__MATERIAL TO PROCESS__.
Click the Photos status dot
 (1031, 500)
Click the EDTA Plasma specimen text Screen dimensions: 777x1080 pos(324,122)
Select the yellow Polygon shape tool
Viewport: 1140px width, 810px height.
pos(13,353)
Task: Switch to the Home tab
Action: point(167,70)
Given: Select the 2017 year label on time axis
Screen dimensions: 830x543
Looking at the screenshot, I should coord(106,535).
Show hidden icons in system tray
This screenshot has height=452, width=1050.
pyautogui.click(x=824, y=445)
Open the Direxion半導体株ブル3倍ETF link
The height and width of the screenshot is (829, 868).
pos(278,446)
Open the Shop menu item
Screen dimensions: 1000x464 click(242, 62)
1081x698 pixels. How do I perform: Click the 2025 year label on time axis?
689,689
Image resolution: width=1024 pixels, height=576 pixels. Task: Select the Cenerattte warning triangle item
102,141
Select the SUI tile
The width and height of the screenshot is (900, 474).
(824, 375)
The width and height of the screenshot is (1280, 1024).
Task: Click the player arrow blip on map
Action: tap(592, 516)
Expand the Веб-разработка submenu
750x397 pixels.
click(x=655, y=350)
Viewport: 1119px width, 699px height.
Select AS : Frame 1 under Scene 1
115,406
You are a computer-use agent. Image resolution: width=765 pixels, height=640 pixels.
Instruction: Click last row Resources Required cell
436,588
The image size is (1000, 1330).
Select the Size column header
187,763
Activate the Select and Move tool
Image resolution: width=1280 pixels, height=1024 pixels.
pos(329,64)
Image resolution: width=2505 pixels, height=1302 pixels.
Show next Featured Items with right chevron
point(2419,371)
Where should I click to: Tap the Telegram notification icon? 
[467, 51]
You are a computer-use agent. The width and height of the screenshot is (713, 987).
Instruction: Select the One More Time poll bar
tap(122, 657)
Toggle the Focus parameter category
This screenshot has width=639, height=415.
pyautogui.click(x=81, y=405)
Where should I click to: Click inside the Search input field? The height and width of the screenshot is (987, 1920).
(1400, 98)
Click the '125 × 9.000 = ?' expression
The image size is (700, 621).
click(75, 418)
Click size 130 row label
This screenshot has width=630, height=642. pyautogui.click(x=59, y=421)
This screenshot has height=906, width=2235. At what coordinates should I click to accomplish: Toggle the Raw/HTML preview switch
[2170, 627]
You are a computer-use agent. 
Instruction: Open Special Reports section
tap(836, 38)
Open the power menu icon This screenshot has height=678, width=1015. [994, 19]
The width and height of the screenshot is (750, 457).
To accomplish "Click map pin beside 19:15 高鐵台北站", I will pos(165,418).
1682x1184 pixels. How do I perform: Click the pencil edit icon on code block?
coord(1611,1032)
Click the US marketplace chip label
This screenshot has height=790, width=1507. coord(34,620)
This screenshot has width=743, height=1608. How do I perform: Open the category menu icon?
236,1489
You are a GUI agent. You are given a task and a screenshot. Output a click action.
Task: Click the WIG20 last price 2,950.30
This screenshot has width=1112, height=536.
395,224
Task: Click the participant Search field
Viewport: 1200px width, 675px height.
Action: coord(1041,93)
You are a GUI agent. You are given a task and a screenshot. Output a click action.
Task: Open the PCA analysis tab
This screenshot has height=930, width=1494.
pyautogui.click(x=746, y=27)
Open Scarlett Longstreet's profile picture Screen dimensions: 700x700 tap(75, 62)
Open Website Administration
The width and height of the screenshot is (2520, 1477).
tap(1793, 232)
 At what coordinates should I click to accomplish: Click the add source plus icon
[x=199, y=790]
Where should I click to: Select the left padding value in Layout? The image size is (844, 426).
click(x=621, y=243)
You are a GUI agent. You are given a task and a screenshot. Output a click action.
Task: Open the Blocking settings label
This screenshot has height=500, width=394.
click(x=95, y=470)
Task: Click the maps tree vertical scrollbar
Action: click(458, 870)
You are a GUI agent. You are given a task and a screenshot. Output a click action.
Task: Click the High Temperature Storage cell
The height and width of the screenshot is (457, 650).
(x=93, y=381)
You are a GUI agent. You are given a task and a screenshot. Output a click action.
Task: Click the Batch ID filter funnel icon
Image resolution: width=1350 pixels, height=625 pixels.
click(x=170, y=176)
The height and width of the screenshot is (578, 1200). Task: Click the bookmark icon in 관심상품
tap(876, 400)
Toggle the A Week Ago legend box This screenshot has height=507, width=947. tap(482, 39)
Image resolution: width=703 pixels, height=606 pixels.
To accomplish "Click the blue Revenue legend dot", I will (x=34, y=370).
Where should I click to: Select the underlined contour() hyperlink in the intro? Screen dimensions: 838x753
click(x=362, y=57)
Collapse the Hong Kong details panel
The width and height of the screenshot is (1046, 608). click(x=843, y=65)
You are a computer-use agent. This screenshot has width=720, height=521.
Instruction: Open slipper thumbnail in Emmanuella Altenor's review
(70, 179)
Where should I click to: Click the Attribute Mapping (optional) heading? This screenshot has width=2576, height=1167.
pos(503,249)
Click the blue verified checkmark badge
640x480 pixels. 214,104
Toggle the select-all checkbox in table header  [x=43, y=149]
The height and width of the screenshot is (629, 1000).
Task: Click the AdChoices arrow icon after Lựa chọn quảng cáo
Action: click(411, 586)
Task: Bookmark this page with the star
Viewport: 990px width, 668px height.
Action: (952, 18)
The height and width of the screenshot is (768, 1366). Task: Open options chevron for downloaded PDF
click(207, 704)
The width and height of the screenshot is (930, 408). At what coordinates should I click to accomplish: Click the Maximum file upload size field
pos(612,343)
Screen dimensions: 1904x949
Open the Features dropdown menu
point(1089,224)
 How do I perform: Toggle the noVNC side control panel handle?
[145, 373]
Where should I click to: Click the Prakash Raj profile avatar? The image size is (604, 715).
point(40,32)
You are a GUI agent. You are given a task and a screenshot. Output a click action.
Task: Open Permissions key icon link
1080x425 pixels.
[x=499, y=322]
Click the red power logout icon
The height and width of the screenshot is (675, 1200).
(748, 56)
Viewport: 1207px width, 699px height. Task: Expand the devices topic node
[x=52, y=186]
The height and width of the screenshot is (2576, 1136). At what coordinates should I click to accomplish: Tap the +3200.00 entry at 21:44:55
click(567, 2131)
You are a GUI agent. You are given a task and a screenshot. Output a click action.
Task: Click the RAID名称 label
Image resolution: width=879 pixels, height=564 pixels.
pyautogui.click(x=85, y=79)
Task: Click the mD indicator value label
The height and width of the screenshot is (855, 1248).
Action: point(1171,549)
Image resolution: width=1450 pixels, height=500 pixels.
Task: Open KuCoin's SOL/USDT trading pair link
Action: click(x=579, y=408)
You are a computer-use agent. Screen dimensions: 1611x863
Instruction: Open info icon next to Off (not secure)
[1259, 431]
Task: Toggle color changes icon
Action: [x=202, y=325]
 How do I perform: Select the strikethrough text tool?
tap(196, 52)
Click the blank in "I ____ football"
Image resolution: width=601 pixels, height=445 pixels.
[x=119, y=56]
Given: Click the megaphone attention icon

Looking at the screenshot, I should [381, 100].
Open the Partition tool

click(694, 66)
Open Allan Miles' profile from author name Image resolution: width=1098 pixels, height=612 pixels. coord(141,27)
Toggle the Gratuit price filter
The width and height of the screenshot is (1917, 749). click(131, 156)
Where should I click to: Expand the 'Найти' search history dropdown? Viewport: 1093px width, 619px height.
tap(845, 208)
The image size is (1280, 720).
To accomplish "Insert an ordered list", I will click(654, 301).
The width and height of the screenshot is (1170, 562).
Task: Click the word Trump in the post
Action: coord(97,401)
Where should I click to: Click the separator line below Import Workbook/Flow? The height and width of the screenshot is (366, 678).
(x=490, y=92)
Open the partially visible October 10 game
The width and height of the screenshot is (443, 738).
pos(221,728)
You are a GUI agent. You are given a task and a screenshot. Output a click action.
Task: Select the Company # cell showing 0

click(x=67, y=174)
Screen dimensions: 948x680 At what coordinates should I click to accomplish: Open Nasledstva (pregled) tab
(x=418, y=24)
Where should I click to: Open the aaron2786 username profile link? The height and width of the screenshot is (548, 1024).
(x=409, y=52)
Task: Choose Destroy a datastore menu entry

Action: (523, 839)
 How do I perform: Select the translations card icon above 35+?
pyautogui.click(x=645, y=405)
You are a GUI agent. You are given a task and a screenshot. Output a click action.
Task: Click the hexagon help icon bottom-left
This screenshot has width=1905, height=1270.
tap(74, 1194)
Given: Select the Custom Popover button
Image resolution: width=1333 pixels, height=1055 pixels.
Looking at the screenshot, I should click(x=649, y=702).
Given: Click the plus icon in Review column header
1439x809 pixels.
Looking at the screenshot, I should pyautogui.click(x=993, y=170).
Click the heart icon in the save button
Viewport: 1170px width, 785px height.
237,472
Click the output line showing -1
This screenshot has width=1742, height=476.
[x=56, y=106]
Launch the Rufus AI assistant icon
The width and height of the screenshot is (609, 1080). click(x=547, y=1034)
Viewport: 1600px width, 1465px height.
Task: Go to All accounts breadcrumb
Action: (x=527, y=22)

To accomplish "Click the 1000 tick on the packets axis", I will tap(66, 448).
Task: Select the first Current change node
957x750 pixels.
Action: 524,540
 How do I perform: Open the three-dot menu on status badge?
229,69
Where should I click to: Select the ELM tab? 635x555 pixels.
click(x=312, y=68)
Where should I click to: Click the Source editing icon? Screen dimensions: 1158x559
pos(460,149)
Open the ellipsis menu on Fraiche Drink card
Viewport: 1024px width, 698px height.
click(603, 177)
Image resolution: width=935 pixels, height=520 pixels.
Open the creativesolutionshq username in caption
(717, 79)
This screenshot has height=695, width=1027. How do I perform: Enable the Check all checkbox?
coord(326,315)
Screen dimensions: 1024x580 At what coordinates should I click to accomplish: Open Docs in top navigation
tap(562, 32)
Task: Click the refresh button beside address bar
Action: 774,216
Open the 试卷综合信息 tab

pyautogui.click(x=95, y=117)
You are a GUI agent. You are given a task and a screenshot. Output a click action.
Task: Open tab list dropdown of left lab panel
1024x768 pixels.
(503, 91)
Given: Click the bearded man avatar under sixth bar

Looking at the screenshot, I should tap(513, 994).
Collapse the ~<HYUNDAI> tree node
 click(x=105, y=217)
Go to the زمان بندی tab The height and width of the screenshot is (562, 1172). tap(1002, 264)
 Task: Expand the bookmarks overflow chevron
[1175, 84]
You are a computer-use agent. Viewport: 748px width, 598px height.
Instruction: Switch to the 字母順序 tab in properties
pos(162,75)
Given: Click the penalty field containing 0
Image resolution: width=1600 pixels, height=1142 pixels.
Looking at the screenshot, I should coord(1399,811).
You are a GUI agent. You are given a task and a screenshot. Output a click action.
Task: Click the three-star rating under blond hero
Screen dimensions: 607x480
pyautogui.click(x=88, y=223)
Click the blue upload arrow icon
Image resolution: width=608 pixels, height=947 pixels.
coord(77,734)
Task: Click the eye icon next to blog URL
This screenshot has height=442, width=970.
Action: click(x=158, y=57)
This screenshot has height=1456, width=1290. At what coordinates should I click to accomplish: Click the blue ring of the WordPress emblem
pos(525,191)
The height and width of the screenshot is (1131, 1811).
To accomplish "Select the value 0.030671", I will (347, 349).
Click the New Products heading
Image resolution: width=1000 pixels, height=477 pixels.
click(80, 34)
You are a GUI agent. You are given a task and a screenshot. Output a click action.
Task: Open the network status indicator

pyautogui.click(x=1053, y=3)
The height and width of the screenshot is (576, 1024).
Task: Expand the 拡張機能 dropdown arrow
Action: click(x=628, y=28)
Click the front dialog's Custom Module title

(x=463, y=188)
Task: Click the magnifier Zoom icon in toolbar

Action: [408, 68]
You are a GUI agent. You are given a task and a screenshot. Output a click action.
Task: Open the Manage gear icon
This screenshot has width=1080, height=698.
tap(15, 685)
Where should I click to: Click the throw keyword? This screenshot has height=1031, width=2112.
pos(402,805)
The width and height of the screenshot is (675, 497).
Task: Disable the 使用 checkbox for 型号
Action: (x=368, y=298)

__TASK DIRECTIONS__. Would you please repeat exactly the lines above, starting at the line with "Image resolution: width=1600" and stopping at the line with "Task: Click the three-star", both included?

__RESULT OF THIS EXERCISE__.
Image resolution: width=1600 pixels, height=1142 pixels.
Looking at the screenshot, I should coord(1399,811).
You are a GUI agent. You are given a task and a screenshot. Output a click action.
Task: Click the three-star rating under blond hero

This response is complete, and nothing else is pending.